* [Artigo fornecido]:
++++++++++++++++++++

Será que o «fenómeno coreano» se pode explicar com o... ginseng?

5 jul 2002, 22:53

Produtos naturais só ajudam se houver uma preparação física bem planeada José Augusto, fisiologista do esforço, desmistifica a questão dos produtos utilizados pelos coreanos

Será mesmo que o segredo do sucesso da selecção coreana teve a ver com o... ginseng? Muito se tem debatido sobre a enorme frescura física que uma das organizadoras do mundial-2002 exibiu no grande certame do futebol internacional. O quarto lugar conquistado pela Coreia surpreendeu o Mundo, mas, antes do mais, o que saltou mais à vista na equipa de Guus Hiddink foi mesmo a condição física dos seus jogadores.

Alguns especialistas chamaram a atenção para as propriedades que um combinado de produtos naturais que os coreanos tomavam poderiam ter. Uma junção de «ginseng, carpa, sargo e ervas medicinais», de acordo com o médico da selecção sul-coreana, Kim Hyon-Chul ao diário «Dong-A-Ilbo».

Se é certo que a medicina oriental tem virtualidades que no Ocidente não foram ainda totalmente exploradas, a verdade é que a ideia de uma poção mágica coreana estará bem mais na ordem da mitologia do que, propriamente, da realidade desportiva... «O ginseng pode ter ajudado, mas não tenhamos ilusões, o que contou mesmo foi o bom trabalho realizado pelos coreanos. Tiveram condições para isso, também. Os três meses anteriores ao mundial foram exclusivamente para preparar a prova. Terá havido também a motivação de se ter jogado em casa, alguma ajuda exterior. Mas, essencialmente, houve um excelente trabalho de preparação física», considera José Augusto, fisiologista do esforço e preparador-físico da selecção nacional quando do Euro-2000, era Humberto Coelho o responsável pelo departamento técnico da Federação.

«O ginseng tem algumas propriedades interessantes, mas não faz milagres...»

Para José Augusto, «a questão do ginseng não terá sido o mais importante no sucesso da Coreia». E explica porquê: «Não há nenhum produto que resolva tudo numa equipa. O futebol é um desporto colectivo, há inúmeras variantes que podem ser decisivas. A parte física pode ser fundamental, este mundial mostrou-nos isso, mas não é um produto que vai resolver tudo. A boa condição física decorre de três factores: o treino, o descanso e a alimentação».

Este professor da Faculdade das Ciências do Desporto e da Educação Física (FCDEF) faz notar que «o ginseng terá algumas propriedades interessantes para a prática desportiva», mas chama a atenção para um factor que pode ser crucial: «Há variantes do ginseng. Se se tomar na variante pura, estamos a falar de facto de um produto natural, mas o problema é que, associado à prática desportiva, tenho conhecimento de vários casos em que a coberto de esse tipo de produtos cem por cento naturais estão incluídas substâncias como esteróides anabolisantes. Essas sim, dão uma força extraordinária, mas... são proibidas».

José Augusto ressalva que «não deve ter sido isso que se passou com a Coreia. Primeiro, porque houve controlos que se fizeram no mundial, depois porque, como disse, não vale a pena haver doping se não há um bom trabalho físico prévio. O que ficou nítido na Coreia não foi o ginseng. Foi muito mais importante tere havido um bom trabalho de treino, descanso e alimentação».

O fenómeno coreano fez com que José Augusto referisse casos sócio-culturais semelhantes: «Compara-se com os casos dos trabalhadores andinos, que em jornadas inteiras de dias sem comer, têm produtividades impressionantes comendo folha de coca. Há estudos que mostram isso bem. Neste caso, não há grandes dúvidas que tem a ver com a cocaína, que é um narcótico...»

Sobre o ginseng, José Augusto considera que «faltam estudos mais aprofundados para se perceber melhor as suas propriedades», mas este fisiologista do esforço não tem grandes dúvidas em afirmar que «não se trata de uma substância que deveria ser incluída na lista dos produtos proibidos». «Esses», observa, «estão já devidamente tipificados e reconhecidos pelo Comité Olímpico Internacional».

++++++++++++++++++++

* [Dados fornecidos]:
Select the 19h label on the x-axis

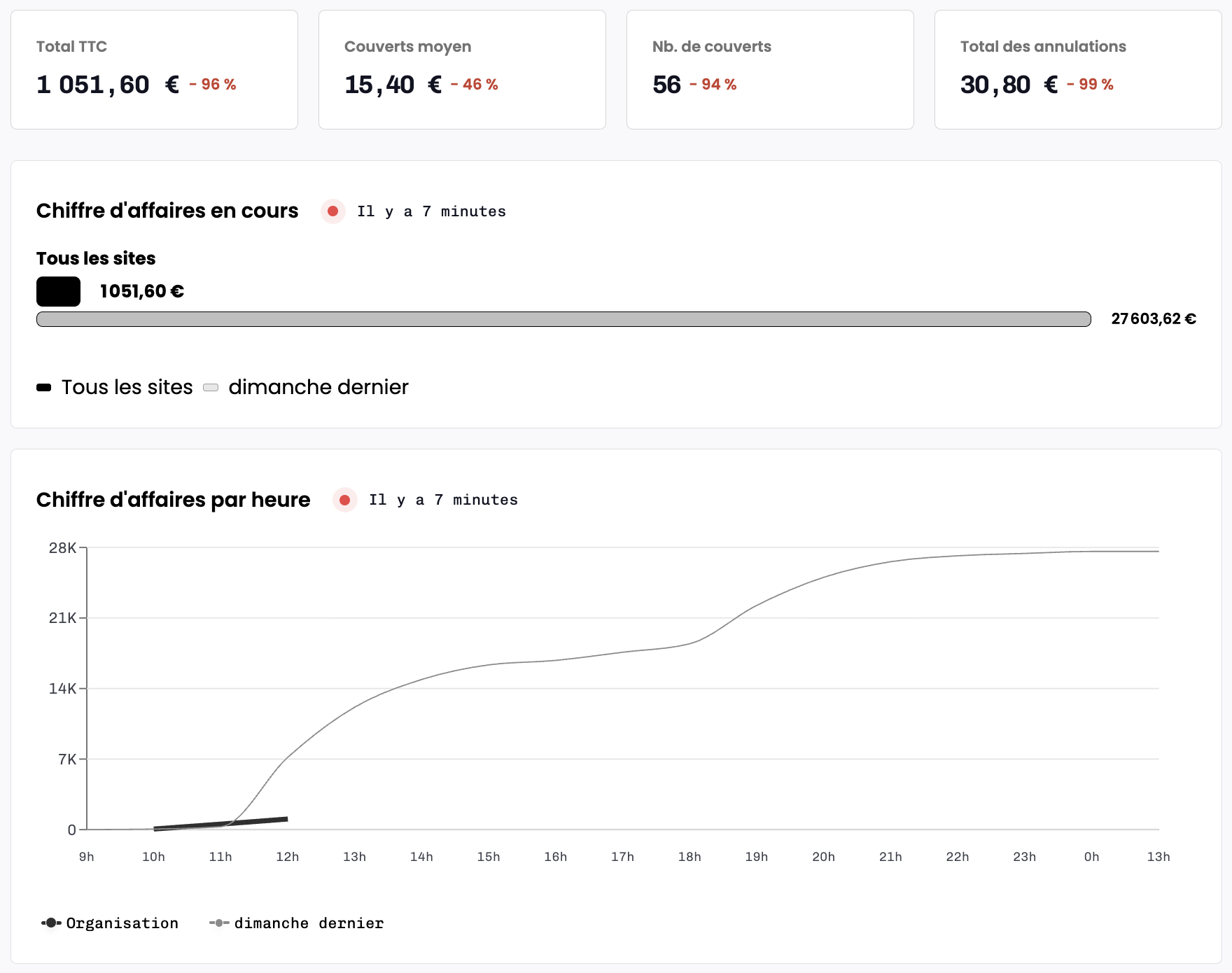[756, 857]
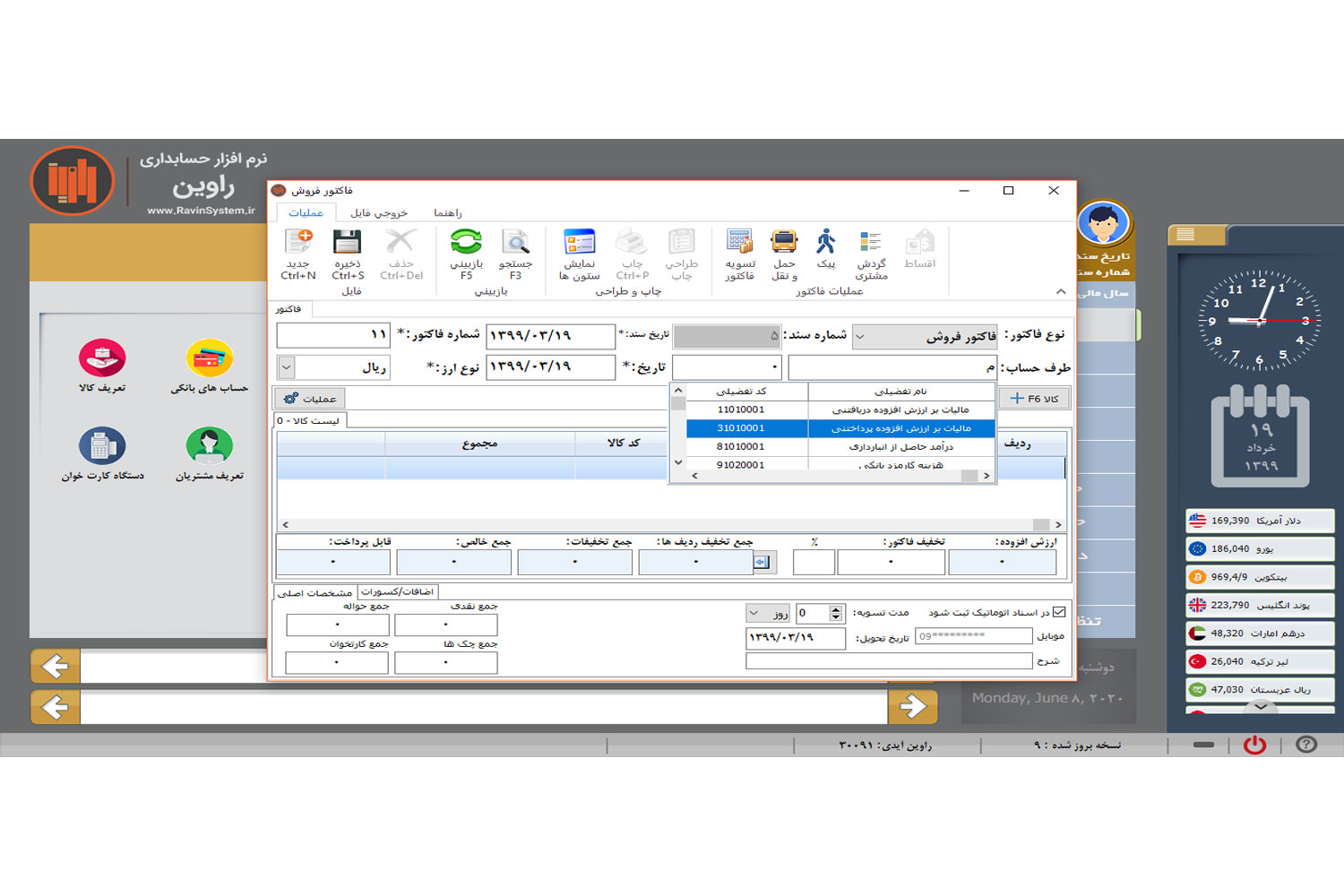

++++++++++++++++++++

* [Problema]:
Responda com base no artigo sobre o ginseng e a seleção coreana:
1. Que lugar a Coreia conquistou no mundial-2002?
2. Segundo o médico da seleção sul-coreana, que produtos compunham o combinado que os jogadores tomavam?
3. De que três fatores decorre a boa condição física, na opinião de José Augusto?
A listagem é um material à parte, independente do artigo.

* [Resolução]:
1. A Coreia conquistou o quarto lugar.
2. O combinado juntava ginseng, carpa, sargo e ervas medicinais.
3. A boa condição física decorre do treino, do descanso e da alimentação.